Source data

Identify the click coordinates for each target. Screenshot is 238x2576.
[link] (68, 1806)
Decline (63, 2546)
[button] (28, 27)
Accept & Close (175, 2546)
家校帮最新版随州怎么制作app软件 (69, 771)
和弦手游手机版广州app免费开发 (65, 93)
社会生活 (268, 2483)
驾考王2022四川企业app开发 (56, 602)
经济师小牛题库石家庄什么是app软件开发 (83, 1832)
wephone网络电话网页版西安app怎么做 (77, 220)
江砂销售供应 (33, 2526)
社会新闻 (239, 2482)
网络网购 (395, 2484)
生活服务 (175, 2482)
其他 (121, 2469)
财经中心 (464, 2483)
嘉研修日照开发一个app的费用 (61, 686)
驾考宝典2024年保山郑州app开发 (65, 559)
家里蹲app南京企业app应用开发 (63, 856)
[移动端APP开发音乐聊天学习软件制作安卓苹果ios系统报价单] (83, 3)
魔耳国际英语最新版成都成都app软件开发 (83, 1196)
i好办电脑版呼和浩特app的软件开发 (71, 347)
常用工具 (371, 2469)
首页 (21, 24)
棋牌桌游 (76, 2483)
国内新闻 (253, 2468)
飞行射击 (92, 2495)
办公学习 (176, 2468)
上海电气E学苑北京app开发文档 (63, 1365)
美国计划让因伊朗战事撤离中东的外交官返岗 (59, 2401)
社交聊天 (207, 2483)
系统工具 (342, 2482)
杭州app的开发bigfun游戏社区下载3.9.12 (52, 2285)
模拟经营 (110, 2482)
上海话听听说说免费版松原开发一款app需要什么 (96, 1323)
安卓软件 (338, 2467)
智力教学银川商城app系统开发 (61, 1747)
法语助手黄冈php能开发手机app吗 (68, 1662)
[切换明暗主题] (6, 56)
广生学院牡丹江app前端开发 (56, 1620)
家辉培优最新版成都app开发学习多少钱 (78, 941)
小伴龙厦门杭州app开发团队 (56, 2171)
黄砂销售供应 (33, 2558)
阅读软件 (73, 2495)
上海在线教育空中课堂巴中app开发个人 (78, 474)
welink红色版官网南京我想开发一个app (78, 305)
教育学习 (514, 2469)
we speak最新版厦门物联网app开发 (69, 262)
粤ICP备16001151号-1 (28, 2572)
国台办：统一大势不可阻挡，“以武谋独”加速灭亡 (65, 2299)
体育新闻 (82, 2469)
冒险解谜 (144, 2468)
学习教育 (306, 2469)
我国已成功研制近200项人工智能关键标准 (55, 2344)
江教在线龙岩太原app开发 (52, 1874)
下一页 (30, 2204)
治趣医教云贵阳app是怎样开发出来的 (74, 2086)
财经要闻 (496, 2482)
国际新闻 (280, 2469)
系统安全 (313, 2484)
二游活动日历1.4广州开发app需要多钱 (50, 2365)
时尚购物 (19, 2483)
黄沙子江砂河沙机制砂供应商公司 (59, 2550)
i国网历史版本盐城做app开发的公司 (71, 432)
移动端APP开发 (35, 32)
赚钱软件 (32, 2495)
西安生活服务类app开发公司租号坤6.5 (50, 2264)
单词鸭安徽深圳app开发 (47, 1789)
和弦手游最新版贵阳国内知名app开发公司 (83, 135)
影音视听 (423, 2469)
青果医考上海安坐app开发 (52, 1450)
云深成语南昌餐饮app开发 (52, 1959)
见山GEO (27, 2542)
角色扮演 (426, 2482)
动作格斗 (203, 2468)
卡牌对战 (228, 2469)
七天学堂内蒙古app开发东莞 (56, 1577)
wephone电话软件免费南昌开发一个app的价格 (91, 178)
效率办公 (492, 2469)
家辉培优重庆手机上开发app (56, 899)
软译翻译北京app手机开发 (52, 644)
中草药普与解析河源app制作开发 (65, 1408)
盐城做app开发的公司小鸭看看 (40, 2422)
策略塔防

What is being asked
From the opening line of the data above, please print each line as written up to and including the line that contains "办公学习 (176, 2468)", and nothing more.

Response area
Identify the click coordinates for each target. Screenshot is 238x2576.
[link] (68, 1806)
Decline (63, 2546)
[button] (28, 27)
Accept & Close (175, 2546)
家校帮最新版随州怎么制作app软件 (69, 771)
和弦手游手机版广州app免费开发 (65, 93)
社会生活 (268, 2483)
驾考王2022四川企业app开发 (56, 602)
经济师小牛题库石家庄什么是app软件开发 (83, 1832)
wephone网络电话网页版西安app怎么做 (77, 220)
江砂销售供应 (33, 2526)
社会新闻 (239, 2482)
网络网购 (395, 2484)
生活服务 (175, 2482)
其他 (121, 2469)
财经中心 (464, 2483)
嘉研修日照开发一个app的费用 (61, 686)
驾考宝典2024年保山郑州app开发 (65, 559)
家里蹲app南京企业app应用开发 (63, 856)
[移动端APP开发音乐聊天学习软件制作安卓苹果ios系统报价单] (83, 3)
魔耳国际英语最新版成都成都app软件开发 (83, 1196)
i好办电脑版呼和浩特app的软件开发 (71, 347)
常用工具 (371, 2469)
首页 (21, 24)
棋牌桌游 (76, 2483)
国内新闻 (253, 2468)
飞行射击 (92, 2495)
办公学习 (176, 2468)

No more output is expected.